▶ [Provided passage]
┄┄┄┄┄┄

# "Find posts by user" search function not working for me



## VinDieselsWifey (Aug 13, 2010)

When i go to "advanced search" then  "search by user name" you have 2 options, "find posts by user" or "find threads started by user". every time i try to "find posts by user" it always searches as "find threads started by user". i have tried it both ways and it only searches one way for me. i have had this problem for almost a year now. i submitted about 3 tickets in the past but it has not been resolved. the person kept telling me about doing a basic search. i tried explaining to them that i know how to search on this board, i've been a member for almost 7 years. this function is just not working for me.


----------



## AlekHidell (Aug 13, 2010)

This might sound obvious, but are you selecting "show results as posts" in the bottom left in advanced search?


----------



## VinDieselsWifey (Aug 13, 2010)

Ehren said:


> This might sound obvious, but are you selecting "show results as posts" in the bottom left in advanced search?



i tried it that way & it is still just showing the threads that are actually started by a user and not all of the threads they have posted in a forum. for example i know i have posted in more than 22 threads in the ET forum, but when i search using my name it only shows the threads that were started by me....

thanks anyway


----------



## AlekHidell (Aug 13, 2010)

Sure. I know it can be frustrating.


----------

┄┄┄┄┄┄

Lines on target coordinates:

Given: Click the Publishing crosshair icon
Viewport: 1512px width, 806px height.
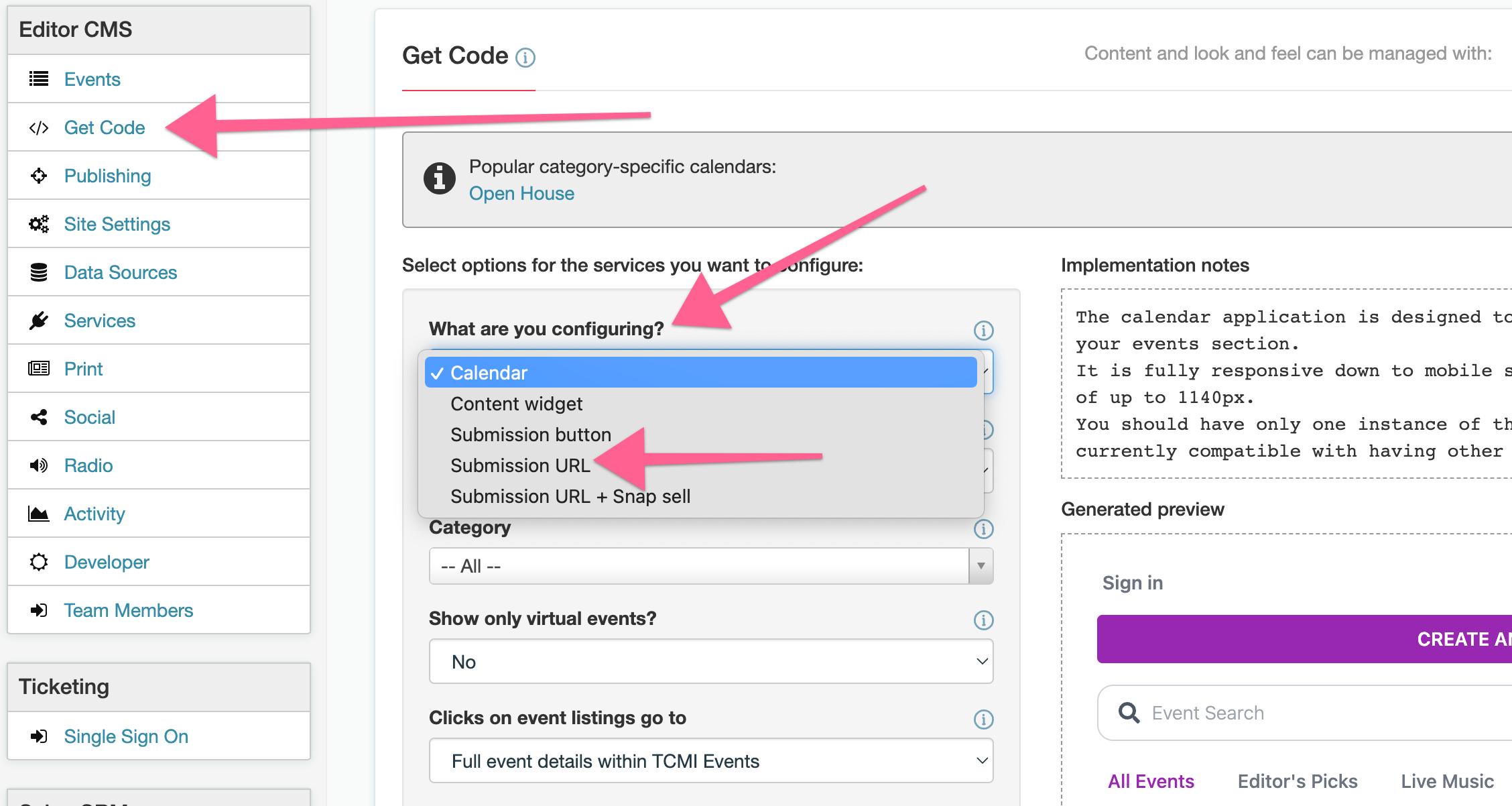Looking at the screenshot, I should click(x=38, y=176).
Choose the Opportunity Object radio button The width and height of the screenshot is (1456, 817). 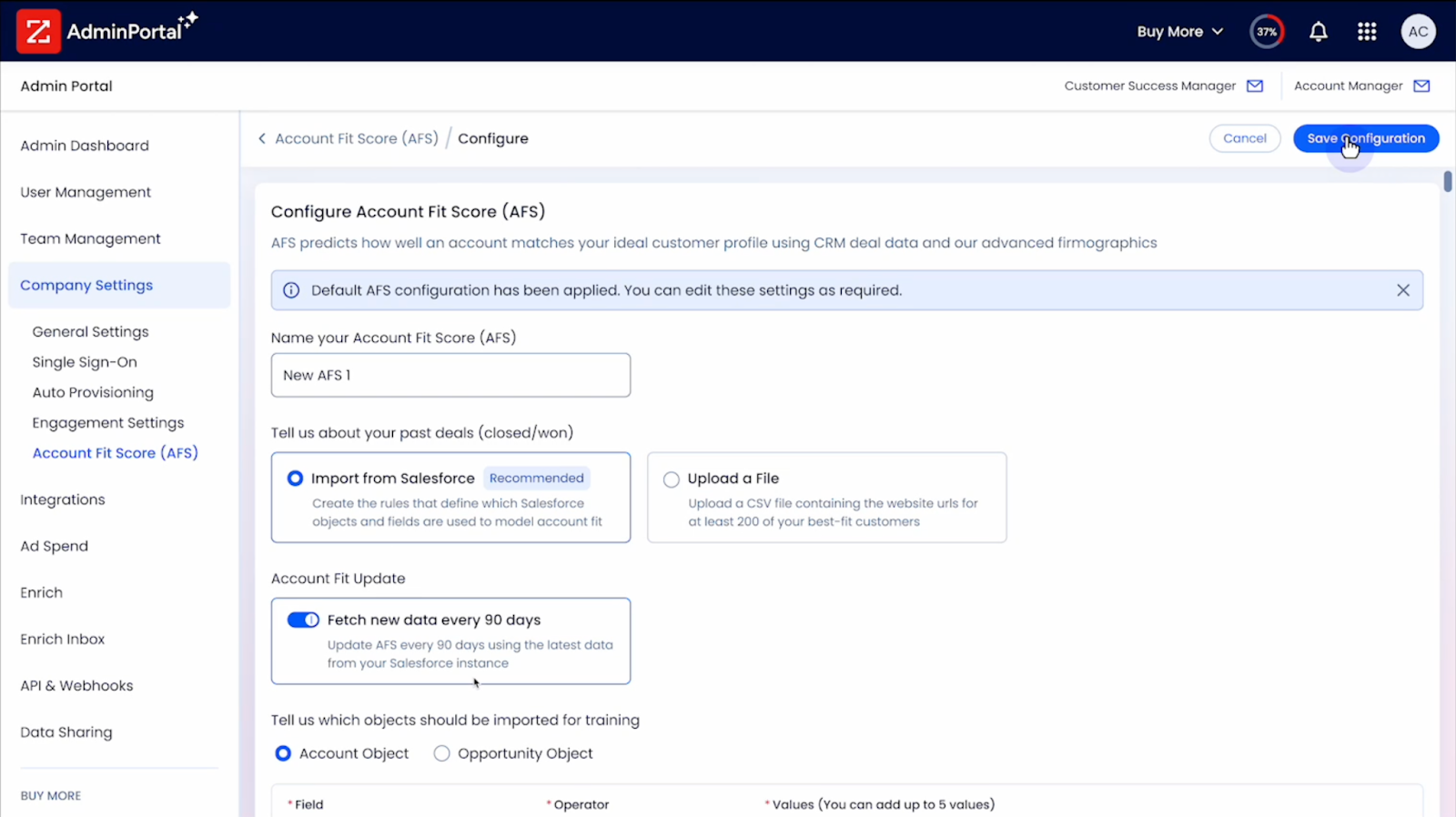click(x=442, y=753)
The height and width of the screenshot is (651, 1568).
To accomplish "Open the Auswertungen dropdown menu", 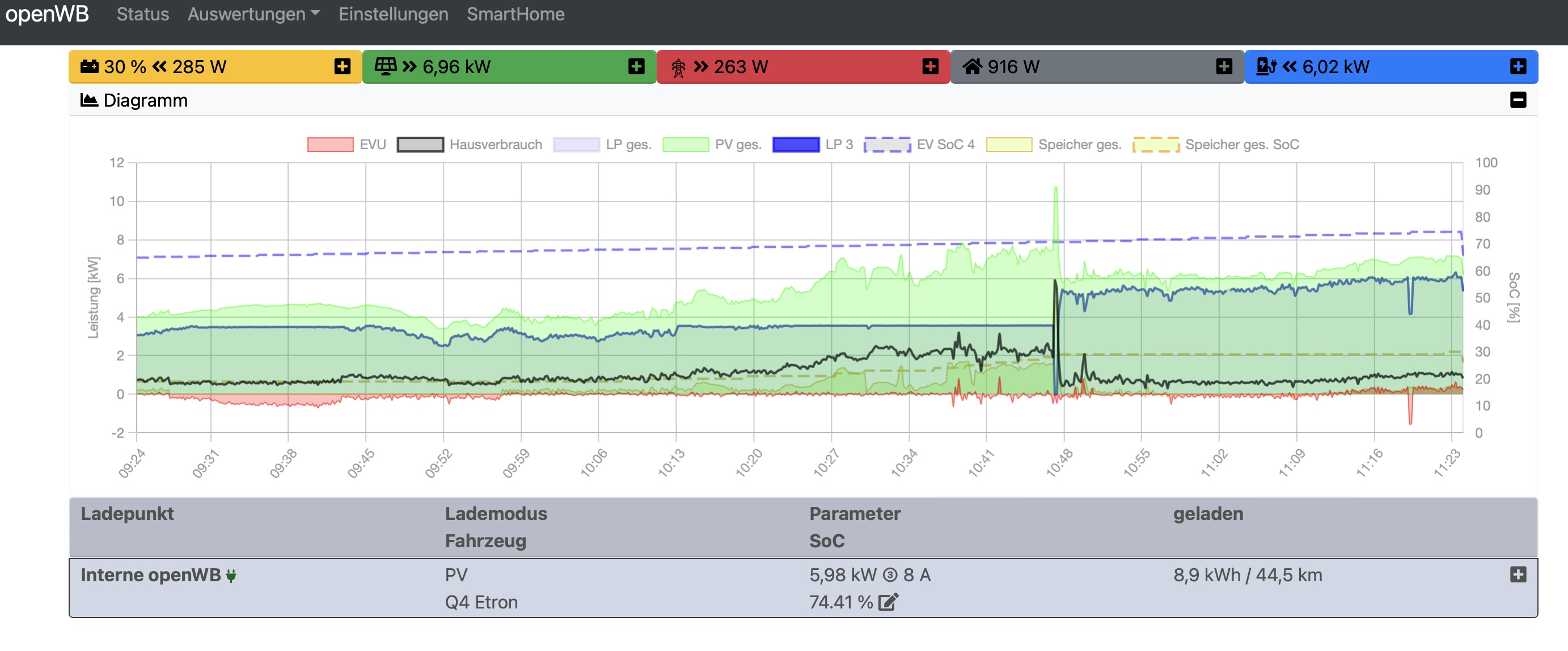I will 253,14.
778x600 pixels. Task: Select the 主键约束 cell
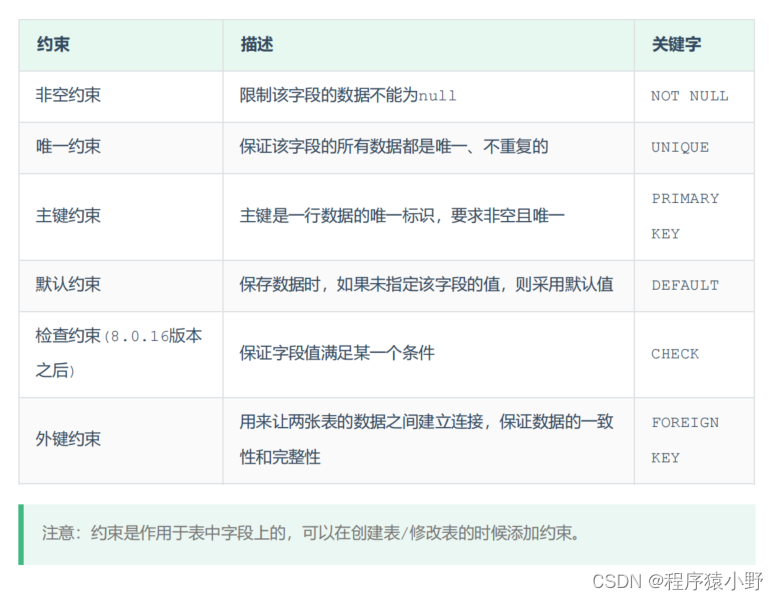(x=68, y=216)
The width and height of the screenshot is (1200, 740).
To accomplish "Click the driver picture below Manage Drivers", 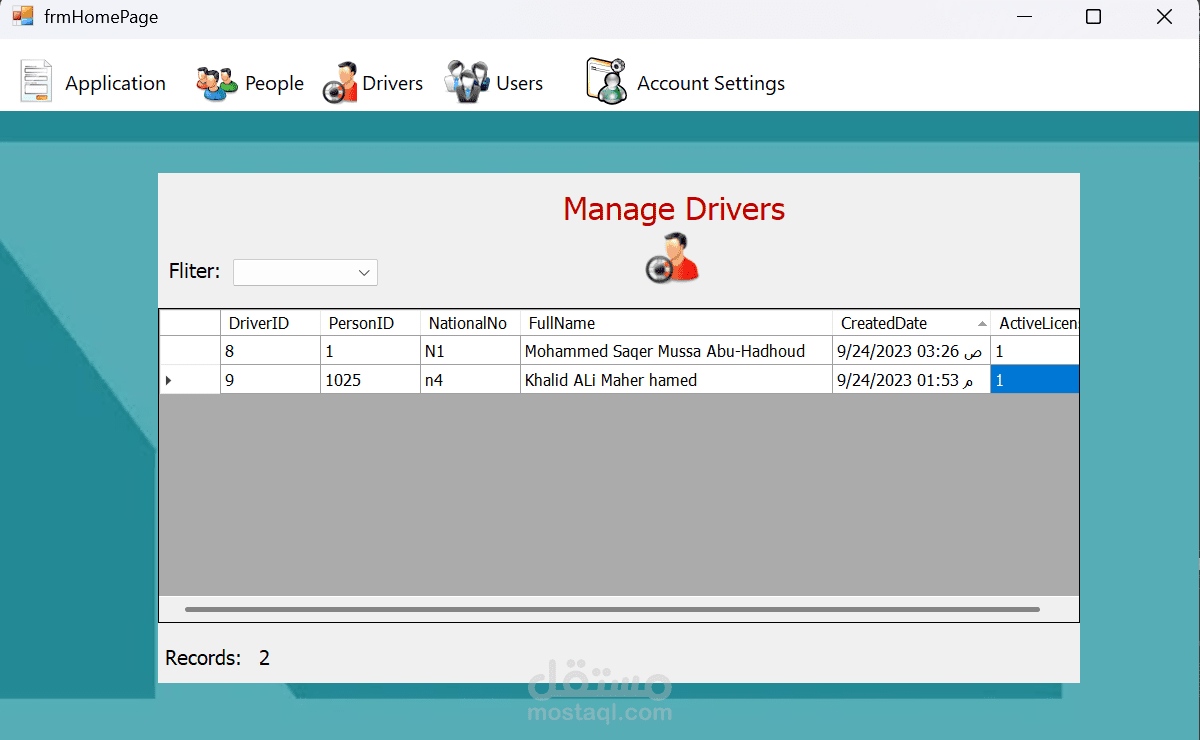I will pyautogui.click(x=672, y=258).
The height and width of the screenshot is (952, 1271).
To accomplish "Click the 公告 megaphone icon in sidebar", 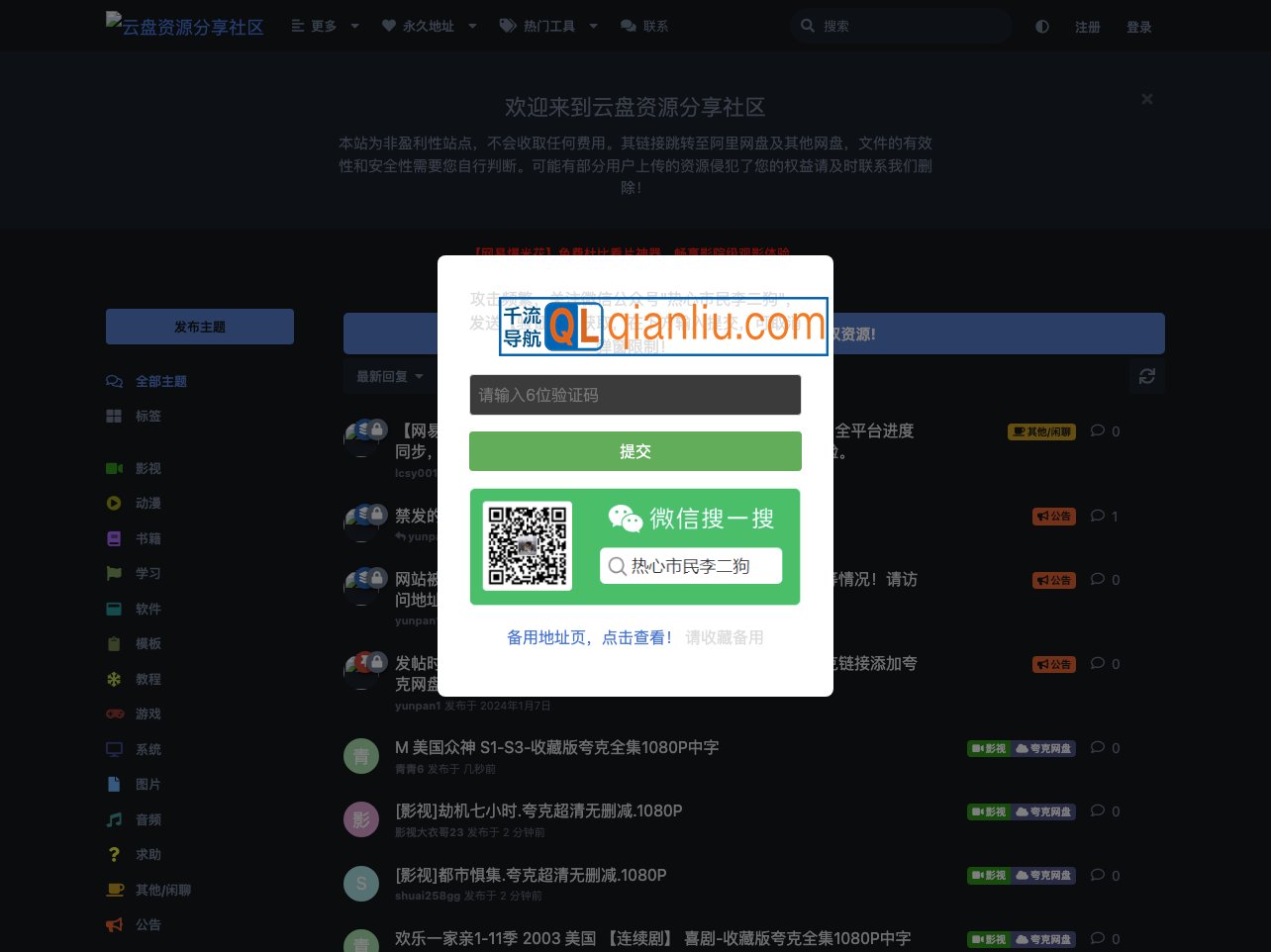I will coord(114,924).
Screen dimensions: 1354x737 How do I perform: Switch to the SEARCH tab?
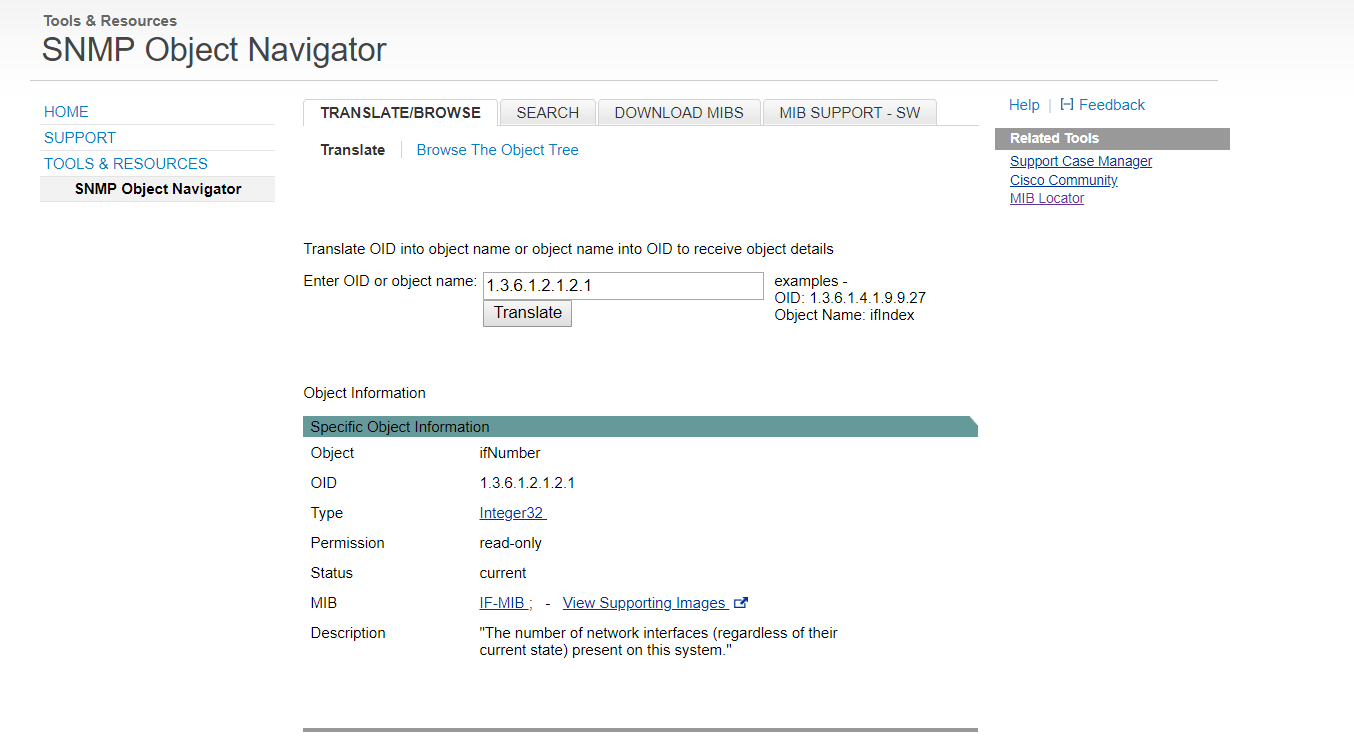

┄┄┄┄┄┄

▶ [Exercise task] Extract the entire forum thread about the "Find posts by user" search function word for word. Rely only on the forum thread for the task.

▶ [Full answer]
# "Find posts by user" search function not working for me



## VinDieselsWifey (Aug 13, 2010)

When i go to "advanced search" then  "search by user name" you have 2 options, "find posts by user" or "find threads started by user". every time i try to "find posts by user" it always searches as "find threads started by user". i have tried it both ways and it only searches one way for me. i have had this problem for almost a year now. i submitted about 3 tickets in the past but it has not been resolved. the person kept telling me about doing a basic search. i tried explaining to them that i know how to search on this board, i've been a member for almost 7 years. this function is just not working for me.


----------



## AlekHidell (Aug 13, 2010)

This might sound obvious, but are you selecting "show results as posts" in the bottom left in advanced search?


----------



## VinDieselsWifey (Aug 13, 2010)

Ehren said:


> This might sound obvious, but are you selecting "show results as posts" in the bottom left in advanced search?



i tried it that way & it is still just showing the threads that are actually started by a user and not all of the threads they have posted in a forum. for example i know i have posted in more than 22 threads in the ET forum, but when i search using my name it only shows the threads that were started by me....

thanks anyway


----------



## AlekHidell (Aug 13, 2010)

Sure. I know it can be frustrating.


----------